>> Start
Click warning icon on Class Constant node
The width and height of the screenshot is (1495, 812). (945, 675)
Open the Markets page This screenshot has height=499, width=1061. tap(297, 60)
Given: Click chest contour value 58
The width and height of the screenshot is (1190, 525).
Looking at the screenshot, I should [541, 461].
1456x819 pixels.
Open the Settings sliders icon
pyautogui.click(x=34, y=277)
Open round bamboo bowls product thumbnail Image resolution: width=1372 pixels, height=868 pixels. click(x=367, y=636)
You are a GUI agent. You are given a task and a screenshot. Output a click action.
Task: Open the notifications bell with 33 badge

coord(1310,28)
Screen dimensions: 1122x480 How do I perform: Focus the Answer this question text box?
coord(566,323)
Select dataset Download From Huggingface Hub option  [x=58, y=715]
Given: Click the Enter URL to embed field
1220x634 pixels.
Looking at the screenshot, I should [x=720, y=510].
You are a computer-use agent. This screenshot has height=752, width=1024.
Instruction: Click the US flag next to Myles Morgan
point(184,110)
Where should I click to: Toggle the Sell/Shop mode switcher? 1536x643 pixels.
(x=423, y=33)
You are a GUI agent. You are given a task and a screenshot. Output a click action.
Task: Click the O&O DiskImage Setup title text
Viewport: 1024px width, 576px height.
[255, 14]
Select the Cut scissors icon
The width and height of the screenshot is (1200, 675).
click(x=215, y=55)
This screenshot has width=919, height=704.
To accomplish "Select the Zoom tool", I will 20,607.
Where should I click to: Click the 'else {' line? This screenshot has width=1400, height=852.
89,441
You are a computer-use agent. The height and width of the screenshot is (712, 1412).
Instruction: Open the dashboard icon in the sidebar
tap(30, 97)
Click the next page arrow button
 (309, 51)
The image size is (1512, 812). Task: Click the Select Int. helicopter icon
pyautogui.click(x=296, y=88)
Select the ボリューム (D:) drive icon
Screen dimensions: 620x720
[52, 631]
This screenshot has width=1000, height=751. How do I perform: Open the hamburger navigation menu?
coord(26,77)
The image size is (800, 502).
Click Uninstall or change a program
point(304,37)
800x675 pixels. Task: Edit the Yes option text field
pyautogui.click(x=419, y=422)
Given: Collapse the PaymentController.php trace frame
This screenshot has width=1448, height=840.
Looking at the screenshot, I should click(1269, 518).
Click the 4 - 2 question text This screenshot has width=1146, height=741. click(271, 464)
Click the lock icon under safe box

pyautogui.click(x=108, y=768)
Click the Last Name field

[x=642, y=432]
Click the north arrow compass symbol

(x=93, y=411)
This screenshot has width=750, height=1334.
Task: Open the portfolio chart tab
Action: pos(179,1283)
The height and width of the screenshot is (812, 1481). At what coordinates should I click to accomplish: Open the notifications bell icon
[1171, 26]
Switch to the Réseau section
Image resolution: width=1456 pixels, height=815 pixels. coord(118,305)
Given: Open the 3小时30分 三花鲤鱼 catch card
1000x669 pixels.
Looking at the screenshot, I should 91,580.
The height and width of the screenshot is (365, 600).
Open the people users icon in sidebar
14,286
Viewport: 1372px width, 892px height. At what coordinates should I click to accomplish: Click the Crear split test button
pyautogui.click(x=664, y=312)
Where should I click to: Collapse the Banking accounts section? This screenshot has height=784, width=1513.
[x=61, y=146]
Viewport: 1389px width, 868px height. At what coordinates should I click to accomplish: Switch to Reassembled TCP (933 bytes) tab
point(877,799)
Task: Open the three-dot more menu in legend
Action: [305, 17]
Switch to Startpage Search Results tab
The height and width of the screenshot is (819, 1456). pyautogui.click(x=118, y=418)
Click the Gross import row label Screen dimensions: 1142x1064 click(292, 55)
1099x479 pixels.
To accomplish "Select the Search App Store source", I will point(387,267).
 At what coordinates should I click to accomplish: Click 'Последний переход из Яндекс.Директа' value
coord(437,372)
>> End
#### Exercise prompt
Please list each line of the records above that contains the string "coordinates". Case counts.

#### Finished task
The height and width of the screenshot is (812, 1481). At what coordinates should I click to accomplish: Open the notifications bell icon
Viewport: 1372px width, 892px height. At what coordinates should I click to accomplish: Click the Crear split test button
Viewport: 1389px width, 868px height. At what coordinates should I click to accomplish: Switch to Reassembled TCP (933 bytes) tab
 At what coordinates should I click to accomplish: Click 'Последний переход из Яндекс.Директа' value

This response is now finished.